2017-08-17 70 views
0

我想要加載因子以查看哪個因子加載到哪個變量。我指的是以下鏈接:無法從sklearn PCA提取因子加載

Factor Loadings using sklearn

這裏是我的代碼,其中input_data是master_data。

X=master_data_predictors.values 

#Scaling the values 
X = scale(X) 

#taking equal number of components as equal to number of variables 
#intially we have 9 variables 
pca = PCA(n_components=9) 

pca.fit(X) 

#The amount of variance that each PC explains 
var= pca.explained_variance_ratio_ 

#Cumulative Variance explains 
var1=np.cumsum(np.round(pca.explained_variance_ratio_, decimals=4)*100) 

print var1 
[ 74.75 85.85 94.1 97.8 98.87 99.4 99.75 100. 100. ] 

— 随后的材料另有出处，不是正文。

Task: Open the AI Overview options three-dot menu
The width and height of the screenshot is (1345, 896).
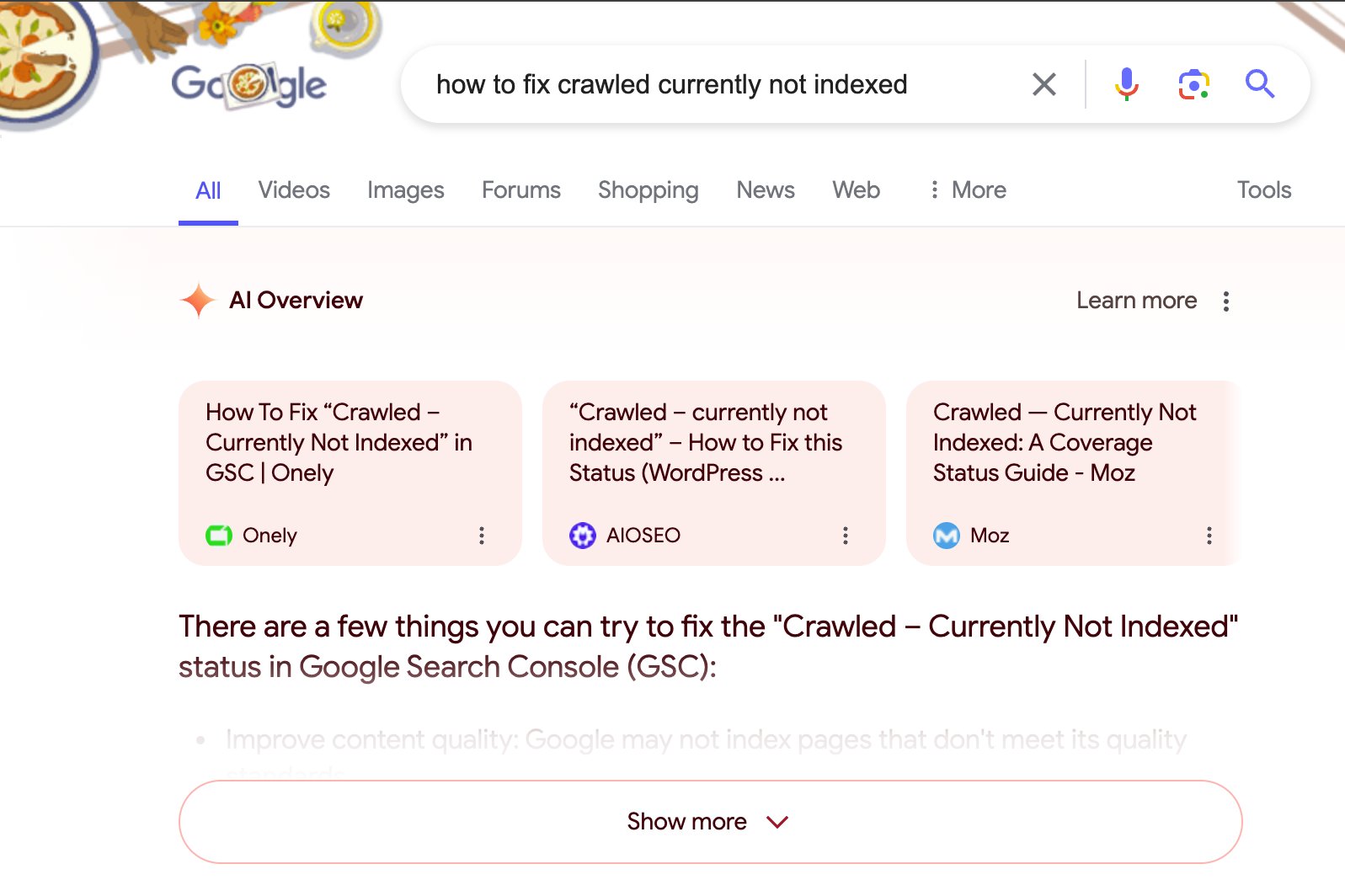Action: tap(1226, 300)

#Retaining 4 components as they explain 98% of variance 
pca = PCA(n_components=4) 
pca.fit(X) 
X1=pca.fit_transform(X) 

print pca.components_ 

array([[ 0.38454129, 0.37344315, 0.2640267 , 0.36079567, 0.38070046, 
     0.37690887, 0.32949014, 0.34213449, 0.01310333], 
     [ 0.00308052, 0.00762985, -0.00556496, -0.00185015, 0.00300425, 
     0.00169865, 0.01380971, 0.0142307 , -0.99974635], 
     [ 0.0136128 , 0.04651786, 0.76405944, 0.10212738, 0.04236969, 
     0.05690046, -0.47599931, -0.41419841, -0.01629199], 
     [-0.09045103, -0.27641087, 0.53709146, -0.55429524, 0.058524 , 
     -0.19038107, 0.4397584 , 0.29430344, 0.00576399]]) 

import math 
loadings = pca.components_.T * math.sqrt(pca.explained_variance_) 

它給我以下錯誤「僅長度-1陣列可以轉換到Python標量

我明白的問題。我必須遍歷pca.components_和pca.explained_variance_數組,例如:

##just a thought 
Loading=np.empty((8,4)) 

for i,j in (pca.components_, pca.explained_variance_): 
    loading=i*math.sqrt(j) 
    Loading=Loading.append(loading) 
##unable to proceed further 
##something wrong here 

回答

1

這只是一個混合模塊的問題。對於numpy數組,使用np.sqrt而不是math.sqrt(它只適用於單個值,不適用於數組)。因此

你的最後一行應改爲:

loadings = pca.components_.T * np.sqrt(pca.explained_variance_) 

這是你鏈接到原始的答案是錯誤的。我已經相應地編輯了它們。